Marc Webb’s The Only Living Boy in New York is an Oedipal drama if ever there was one. The protagonist, Thomas (Callum Turner), a frustrated recent college graduate and confused boho preppie, doesn’t want to make love to his neurotically over-protective mother, but he still risks emotional (if not literal) emasculation by his father. The cause is Thomas’s self-evidently Freudian desire for his dad’s alluring mistress. She half-heartedly draws a line in the sand that Thomas dare not cross.

The son also rises

He crosses it with alacrity after failing to persuade his age-appropriate friend Mimi (Kiersey Clemons) that their one night together was the foundation for a relationship. Sleeping with the mistress, Johanna (Kate Beckinsale), enables Thomas to match the manhood of the father, and, unconsciously, to exact revenge on him for his routine sneers. The father-son rivalry—the generational conflict—is the nub of the movie, but it’s also a red herring… disclosing why would be too great a spoiler.
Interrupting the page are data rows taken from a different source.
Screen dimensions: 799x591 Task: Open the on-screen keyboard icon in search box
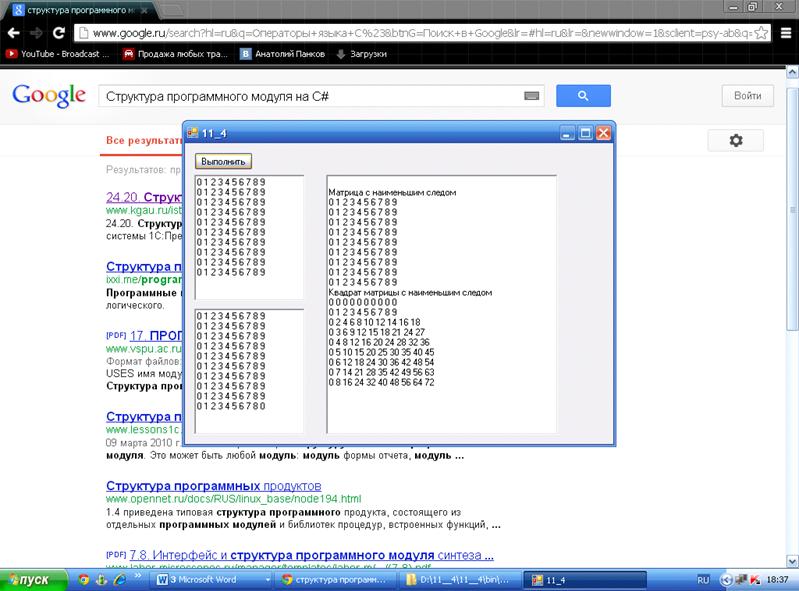pyautogui.click(x=532, y=96)
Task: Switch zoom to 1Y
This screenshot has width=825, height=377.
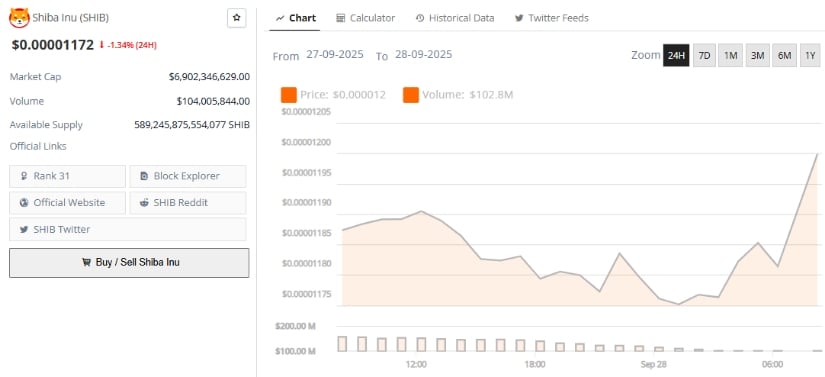Action: 810,56
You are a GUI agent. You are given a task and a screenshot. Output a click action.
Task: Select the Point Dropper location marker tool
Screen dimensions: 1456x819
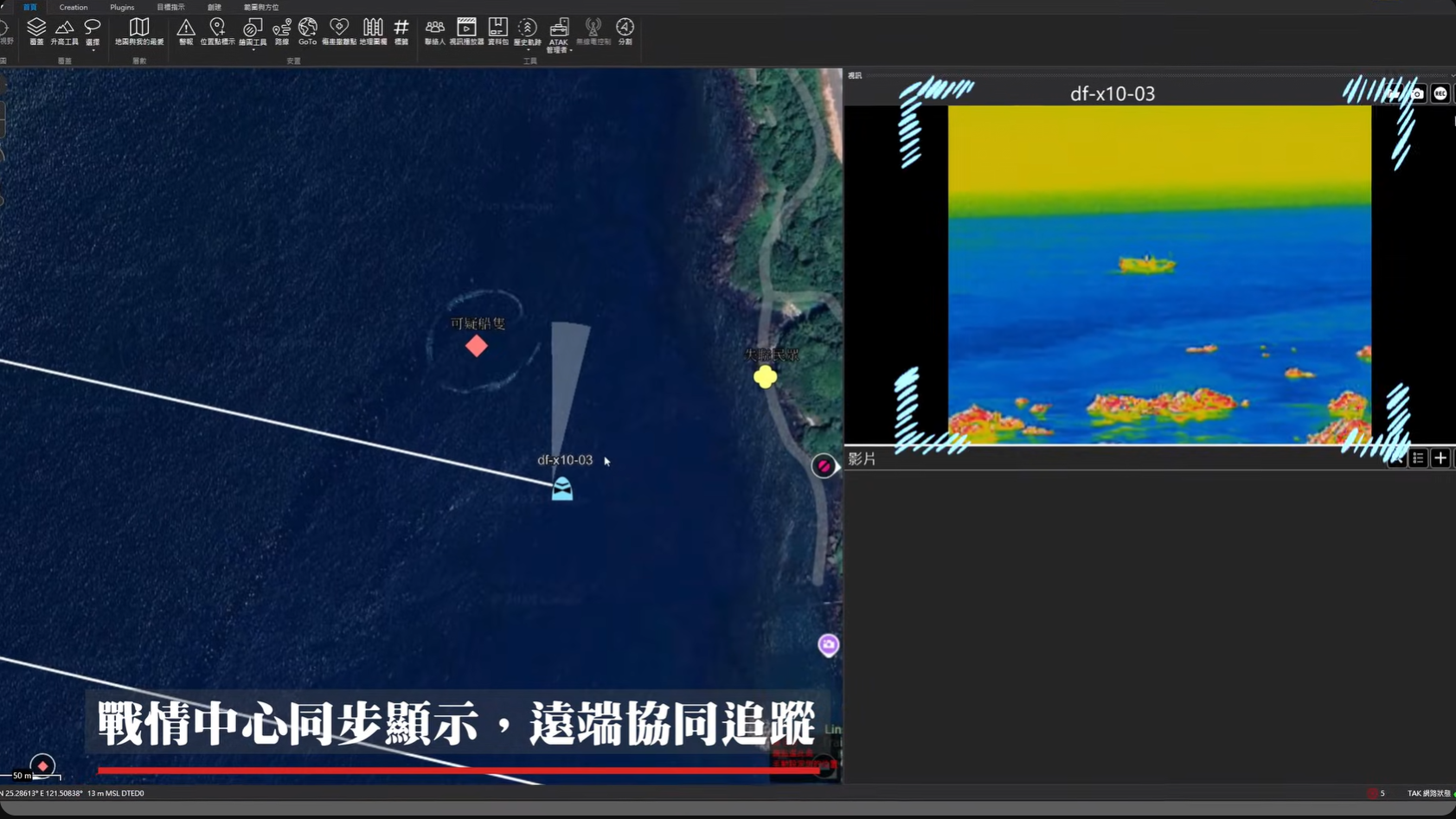click(217, 31)
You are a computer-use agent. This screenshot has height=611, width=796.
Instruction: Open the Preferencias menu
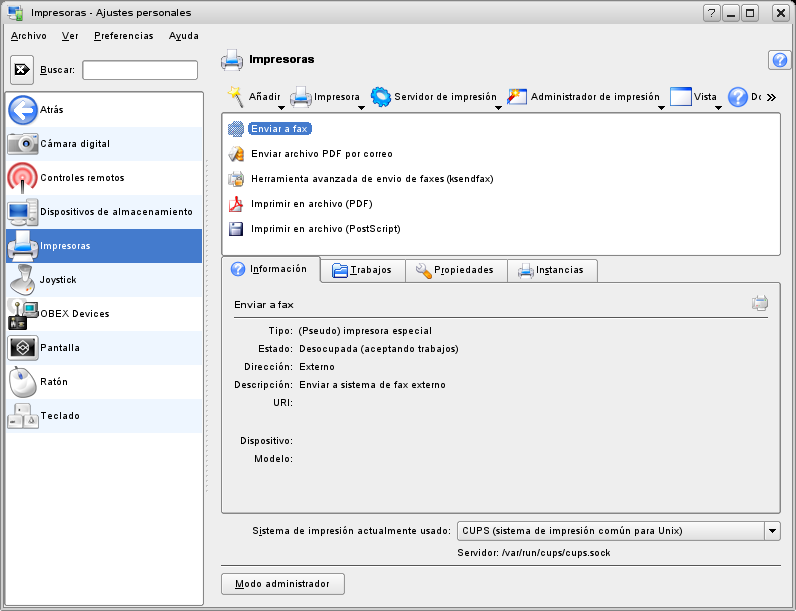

Johanna (Kate Beckinsale) rationalizes sleeping with Thomas because it’s what he wants, but also because it enables her to revenge herself on Ethan (Pierce Brosnan), the dad, for not leaving Judith (Cynthia Nixon), his wife. The years of psychoanalysis Thomas might need when Johanna tells Thomas she truly loves Ethan are not her problem or the film’s concern.

Kiersey Clemons and Callum Turner in The Only Living Boy in New York

Director Webb emphasized the threat to Thomas by making Ethan a supercilious Manhattan publisher who derides the boy’s writing vocation and casting Brosnan in the role. Asking Beckinsale to play the matter-of-factly seductive Johanna, an English freelance book editor, wasn’t going to test the actress’s range.

Male journalists who admired Charlotte Rampling used to speculate what it would mean to be “Rampled.” The Only Living Boy in New York speculates what is to be “Beckinsaled,” or, more specifically, “Beckinsated.” Yet the film is coy about sex. Johanna appears flushed and tousled after trysts with Thomas, but she herself isn’t sated. Thomas’s earnest post-coital conversation indicates that he misunderstands the nature of their arrangement.

Scandalous affair

Johanna’s affection for Thomas and need for Ethan seemingly spring from her resistance to finding a partner who is both suitable and available. Her kinky entanglement with father and son vaguely recalls the actress Gloria Grahame’s scandalous affair with the adolescent son, Tony Ray (later her fourth husband), of her second husband, the director Nicholas Ray.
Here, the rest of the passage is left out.